As I had been raving wild against the finance & investment community last few days – some over here and a lot more with my finance friends (am surprised they still are that :-)) – here are some thoughts on some fundamentals the future world of climate finance & economics could use.

This arose because my finance friends challenged me to come up with something rather than just complaining that the current investment & incentivisation paradigms are useless for climate action.

Here is a list of my “fundamental fin shifts” which, if applied well, could change the landscape of climate finance, economics and action.

Thought 1: FOR INVESTORS: Instead of using NPV (net present value of future returns, and it cousins such as IRR) as a metric for investment, the world of investors should shift to 𝑮𝑭𝑽 (Gross future ecosystem value of current investments).
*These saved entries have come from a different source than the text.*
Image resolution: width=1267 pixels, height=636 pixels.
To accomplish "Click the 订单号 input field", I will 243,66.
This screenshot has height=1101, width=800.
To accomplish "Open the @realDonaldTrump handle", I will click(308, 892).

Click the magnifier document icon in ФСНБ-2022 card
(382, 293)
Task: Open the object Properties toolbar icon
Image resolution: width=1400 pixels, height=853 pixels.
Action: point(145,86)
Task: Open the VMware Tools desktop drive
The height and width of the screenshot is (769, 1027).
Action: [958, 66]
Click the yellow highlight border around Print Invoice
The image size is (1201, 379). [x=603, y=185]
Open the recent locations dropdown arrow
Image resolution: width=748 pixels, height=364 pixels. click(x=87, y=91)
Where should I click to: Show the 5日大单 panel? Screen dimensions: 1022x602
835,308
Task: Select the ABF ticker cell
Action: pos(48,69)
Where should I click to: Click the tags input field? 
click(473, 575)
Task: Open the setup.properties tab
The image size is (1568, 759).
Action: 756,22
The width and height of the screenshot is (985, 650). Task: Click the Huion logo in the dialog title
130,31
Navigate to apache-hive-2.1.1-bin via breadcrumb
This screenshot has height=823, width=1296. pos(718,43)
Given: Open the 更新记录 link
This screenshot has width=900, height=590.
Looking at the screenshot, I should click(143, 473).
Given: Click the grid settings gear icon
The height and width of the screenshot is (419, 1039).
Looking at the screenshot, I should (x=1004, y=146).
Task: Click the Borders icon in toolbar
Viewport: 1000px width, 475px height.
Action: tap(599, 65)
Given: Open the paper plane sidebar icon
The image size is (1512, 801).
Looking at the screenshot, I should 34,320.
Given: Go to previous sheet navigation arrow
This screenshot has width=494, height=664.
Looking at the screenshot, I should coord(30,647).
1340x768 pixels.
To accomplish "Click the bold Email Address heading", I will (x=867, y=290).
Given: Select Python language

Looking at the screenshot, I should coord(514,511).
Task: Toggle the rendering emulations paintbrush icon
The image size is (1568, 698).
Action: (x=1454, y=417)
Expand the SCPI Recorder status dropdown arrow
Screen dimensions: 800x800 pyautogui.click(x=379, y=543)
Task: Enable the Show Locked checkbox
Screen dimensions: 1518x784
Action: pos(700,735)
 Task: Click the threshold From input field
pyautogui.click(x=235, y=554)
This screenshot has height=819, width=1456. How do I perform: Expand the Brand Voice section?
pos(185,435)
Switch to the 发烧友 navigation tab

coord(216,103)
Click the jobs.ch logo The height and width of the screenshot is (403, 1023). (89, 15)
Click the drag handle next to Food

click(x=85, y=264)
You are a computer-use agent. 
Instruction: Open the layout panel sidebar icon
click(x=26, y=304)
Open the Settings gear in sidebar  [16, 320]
The gross value for the ecosystem should also capture positive and negative cascading environmental effects of current investments, which is why I term it Gross – & not Net.

Thought 2: FOR CORPORATES: The price of a stock (equity share, for instance), should a function of both earnings (E = present and estimate future earnings) as well as G, which captures the current and future 𝒈𝒊𝒗𝒊𝒏𝒈𝒔 that the corporate has for the environment (this thought is to some extent covered by ESG, but not sure if ESG has strong enough correlations to stock price).

Thought 3: FOR PROFESSIONALS: Everyone’s salary (and that’s EVERYONE) in any industry should have a C factor included, in which his/her salary will be the “normal” salary multiplied by C, where C can be any number between 0.5 and even 100 (why not!), and the value for C is arrived at depending on how well the professional has performed on climate action.

So,

Investors: 𝐆𝐅𝐕 instead of NPV

Corporate: Price of stock = f (corporate earnings, ecosystem 𝐠𝐢𝐯𝐢𝐧𝐠𝐬)

Professionals: Climate Salary = Normal salary*𝐂(limate performance factor)

None of the above is an overnight idea, but as my friends challenged me to point out a paradigm for climate finance/economics revamp, I coalesced many things I had been thinking about into this post overnight.